Great Lakes Seaway Trail War of 1812 Bicentennial Quilt Exhibit

This traveling exhibit of 1812 period-style quilts and interpretive panels really caught my eye at the PA Quilt Extravaganza, mainly because I love quilts that look old. The panels tell the stories of war, clothing, seamstresses, fabrics, sewing tools, and the possibility that the bedrolls the soldiers carried could have contained quilts from a loved one at home.

Soldiers' uniforms, made entirely by hand, were sewed by seamstresses who were required to complete a uniform in 1 to 1-1/2 weeks. 

You can read about the Great Lakes Seaway Trail Challenge here. The size of the completed panel had to be 30" x 70" but could vary 2" in both directions. Had I known about this challenge, I would have enjoyed making a panel as I love working with reproduction fabrics.  

George Brown's Quilt was made by Sally Wodell Stevens, Ellisburg, NY.  Sally designed her bedroll quilt using a modified version of the Star of Bethlehem which was known in the Philadelphia area. George Brown is the name of her 4th great grandfather who served in the Revolutionary War. 


Another interpretive panel and more quilts.

For Thomas is an original design made by Martha T. McCarthy, Londonderry, NH.  

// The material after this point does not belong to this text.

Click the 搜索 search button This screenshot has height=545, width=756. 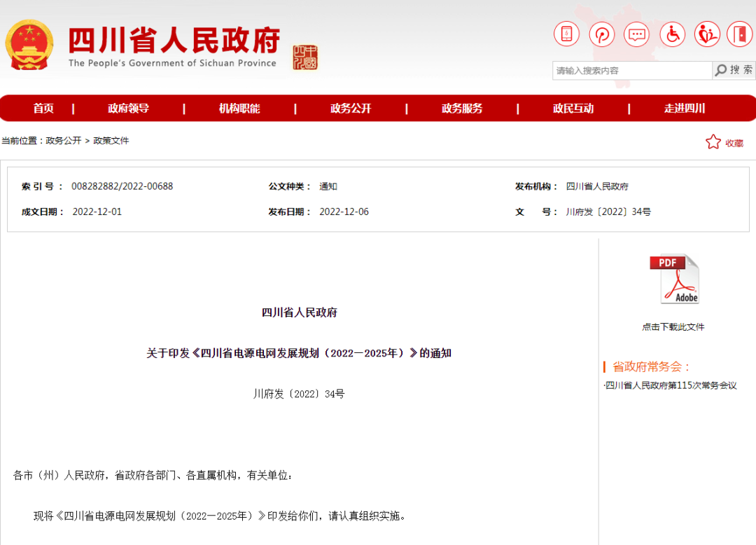[x=734, y=70]
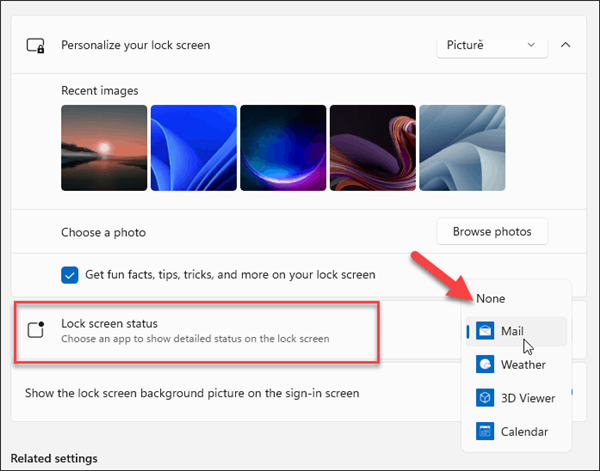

Martha invented a story in the form of a letter written by a wife to her husband. It begins, "My dearest Thomas . . . I am concerned for your safety in this cold winter weather and have gathered fabric from friends to make this quilt. The center piece is from the bed curtains that your parents used. The back is fabric that I had planned to use for a dress and the others are pieces from many scrap baskets. . . "

Wasn't this a clever idea? 

I keep track of all military markers when I'm out and about photographing gravestones. I know I wrote about this marker once before but it still remains one of my favorites. Stephen Partridge was a casualty of the War of 1812 when he was killed in 1814 at the Battle of Plattsburgh, NY.  He is buried at Pleasant View Cemetery, Wilmington, NY.

David Hamilton died March 7, 1813 at the age of 32. He is buried at the First Presbyterian Church of Hanover in E. Hanover, NJ. The epitaph on his deteriorating gravestone reads:

In memory of
Capt David Hamilton
who died
March 7th 1813
aged 32 years and 11 months
My wife and child behold,
Your husband and your fathers fate,
And learn that you must die;
And do prepare before too late,
To live with God on high.

Major Stephen Young survived the War of 1812 and died Feb. 23, 1847 in the 56th year of his age. He is also buried at the First Presbyterian Church of Hanover.  

Driving home from PA we were at a rest stop on the NJ Turnpike when the setting sun lit up the sky.